Brousse soon learned that the code room at the Vichy French Embassy was accessed by only two men—the chief cipher officer and his assistant—and that it was guarded night and day. She also learned that the chief cipher officer was retiring. When a meeting with him proved fruitless, she met with his assistant and tried to convince him that his loyalty was to the French people, not to a treasonous government. Again, she had no luck. She told her superiors that, as far as she was concerned, burglary was the only way in. Using a romantic ruse, Charles Brousse then convinced the Embassy doorman that he needed a trysting place. Thus Amy was allowed into the Embassy with Charles while the doorman gallantly looked the other way.

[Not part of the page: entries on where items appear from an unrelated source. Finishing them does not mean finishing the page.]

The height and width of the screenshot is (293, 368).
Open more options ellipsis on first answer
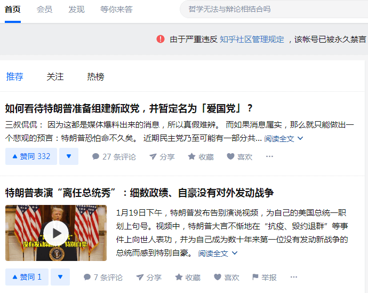click(269, 156)
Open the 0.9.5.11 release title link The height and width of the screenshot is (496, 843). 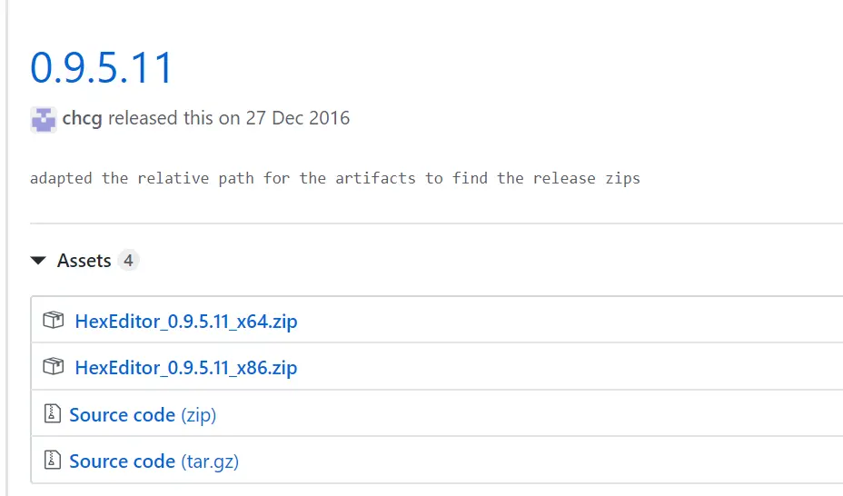point(101,67)
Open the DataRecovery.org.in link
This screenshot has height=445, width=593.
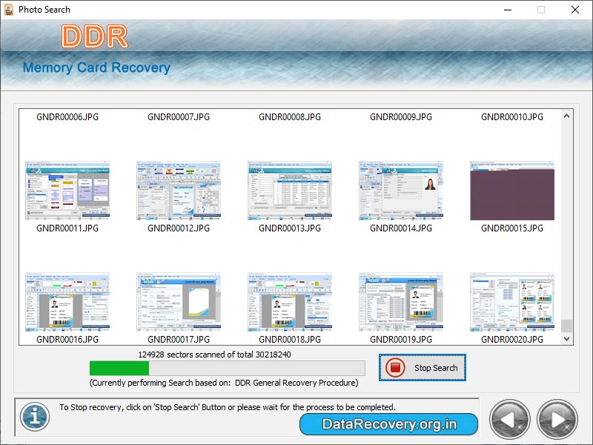[388, 424]
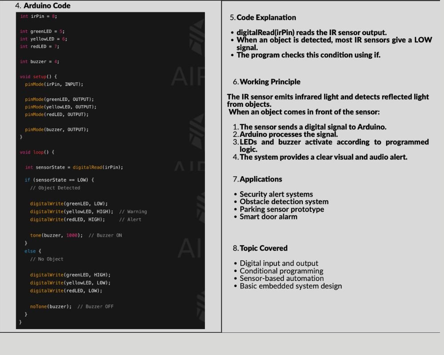Screen dimensions: 444x355
Task: Click the "pinMode(irPin, INPUT);" line
Action: [x=54, y=84]
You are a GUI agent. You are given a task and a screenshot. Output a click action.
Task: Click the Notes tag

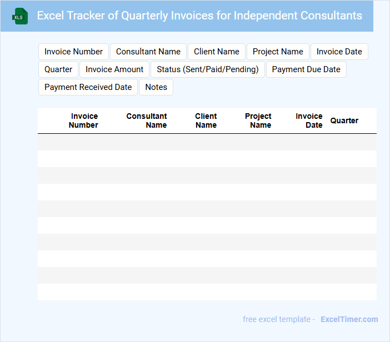[156, 87]
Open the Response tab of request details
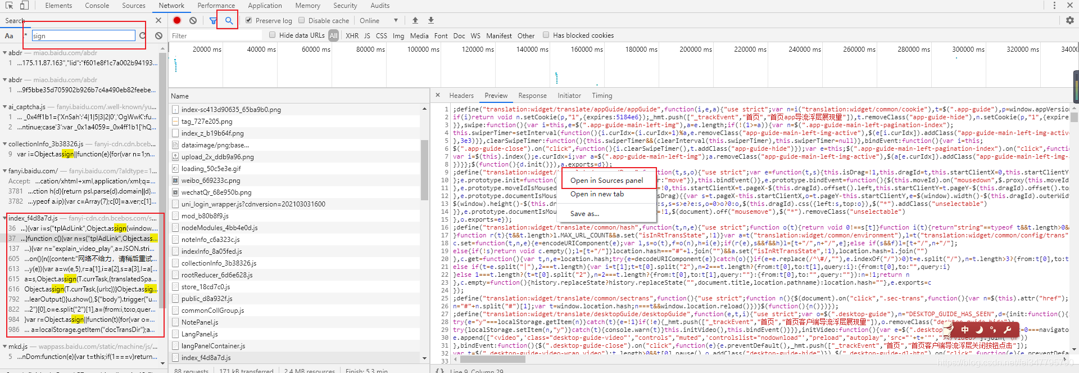Screen dimensions: 1079x373 click(532, 96)
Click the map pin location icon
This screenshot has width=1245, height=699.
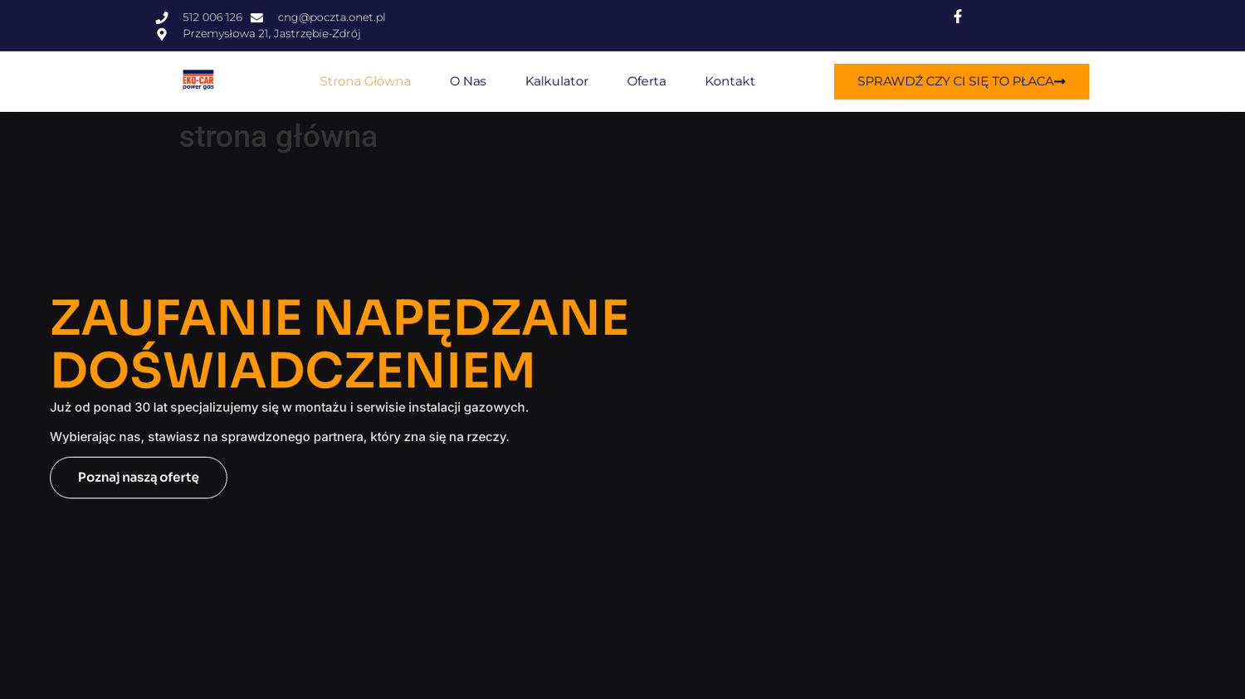click(x=162, y=34)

The couple met there night after night, as the guard grew used to their presence. On an appointed evening, she secretly let a locksmith, known as the Georgia Cracker, in the front door. Together, they snuck down to the code room, picked the lock of the office door, and, after three attempts, figured out the combination of the safe. At approximately 1 AM, they retrieved the cipher books and handed them to a confederate outside the embassy who took them away to be photographed; the cipher books reappeared promptly at 4 AM, and Amy returned them to the safe. When Hyde asked in later years if she had been afraid something might go wrong, she replied:
I was not afraid of going to prison, or being shot, or being bitten by the dog. I was afraid of making a mess, especially as we knew there were two FBI cars sitting down the street at the corner of Constitution Avenue and Wyoming Avenue watching every move. If anything had gone wrong, there would have been repercussions on the SIS, on the State Department and all over the place.

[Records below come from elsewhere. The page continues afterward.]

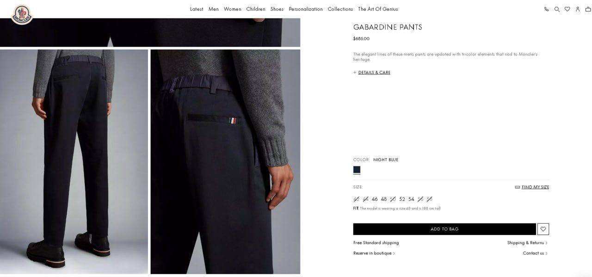Image resolution: width=592 pixels, height=277 pixels.
Task: Click the ruler icon for Find My Size
Action: [518, 187]
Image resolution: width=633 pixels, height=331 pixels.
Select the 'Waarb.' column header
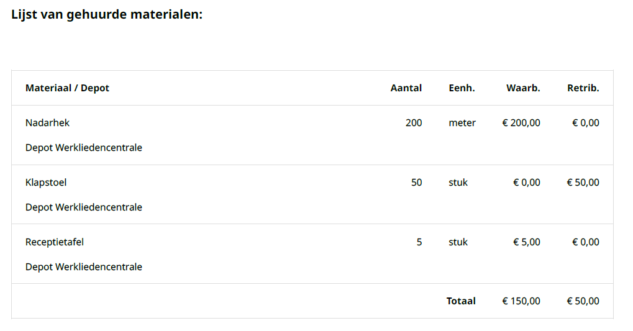click(x=523, y=88)
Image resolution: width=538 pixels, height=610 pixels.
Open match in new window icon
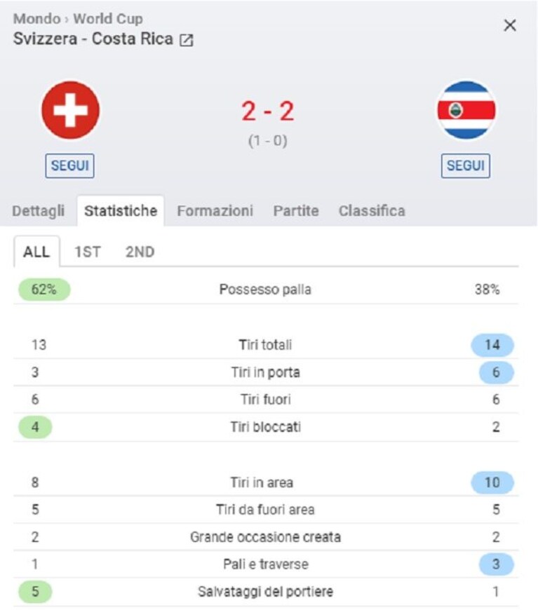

Brousse saw intelligence service as the firstline of defense. "Nothing either in cold warfare or hot warfare can be done without good intelligence work," she told Hyde just before her death in 1963. "It is the basis and fundamental principle of everything else, of lives and policies, and of not making mistakes as in the recent Cuban disaster at the Bay of Pigs. A secret intelligence service should attract intelligent people and honest people and patriotic people just as the armed forces do." When American and British troops landed in North Africa they met with little resistance because of the ciphers. Her efforts changed the course of the war.

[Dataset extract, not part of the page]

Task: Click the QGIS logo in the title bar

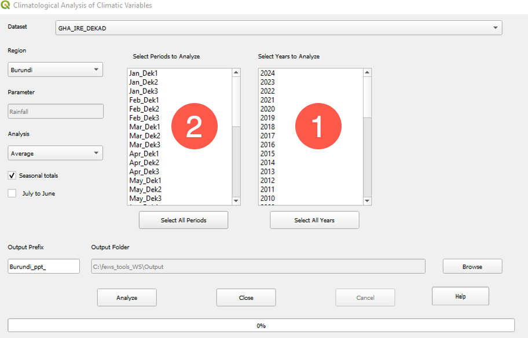Action: [7, 5]
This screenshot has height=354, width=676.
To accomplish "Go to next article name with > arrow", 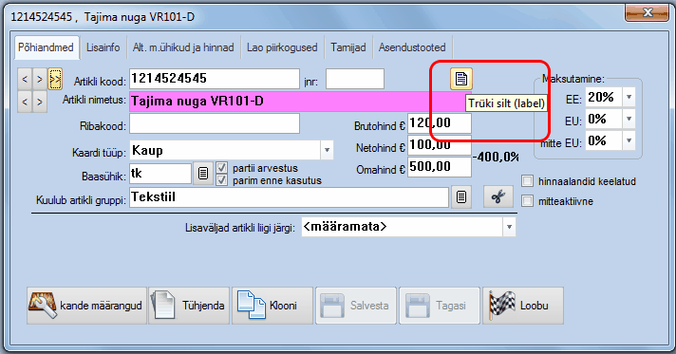I will [x=40, y=102].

After World War II, Arthur Pack committed suicide, and Amy married Charles Brousse. Her son, whom she began to know later in life, was killed in action in the Korean War. A heavy smoker, Amy Brousse died of cancer of the jaw and throat on December 1, 1963. By a special dispensation of the French government, she was allowed burial, under the shade of a favorite cedar, on the grounds of the castle of Castellnou, where she and husband Charles Brousse had spent their days following World War II. Of those last days, she said to Hyde, "I hope and believe I was a patriot."
sources:
Hyde, H. Montgomery. Cynthia. NY: Farrar, Straus, 1965.
Time magazine (obituary). December 20, 1963.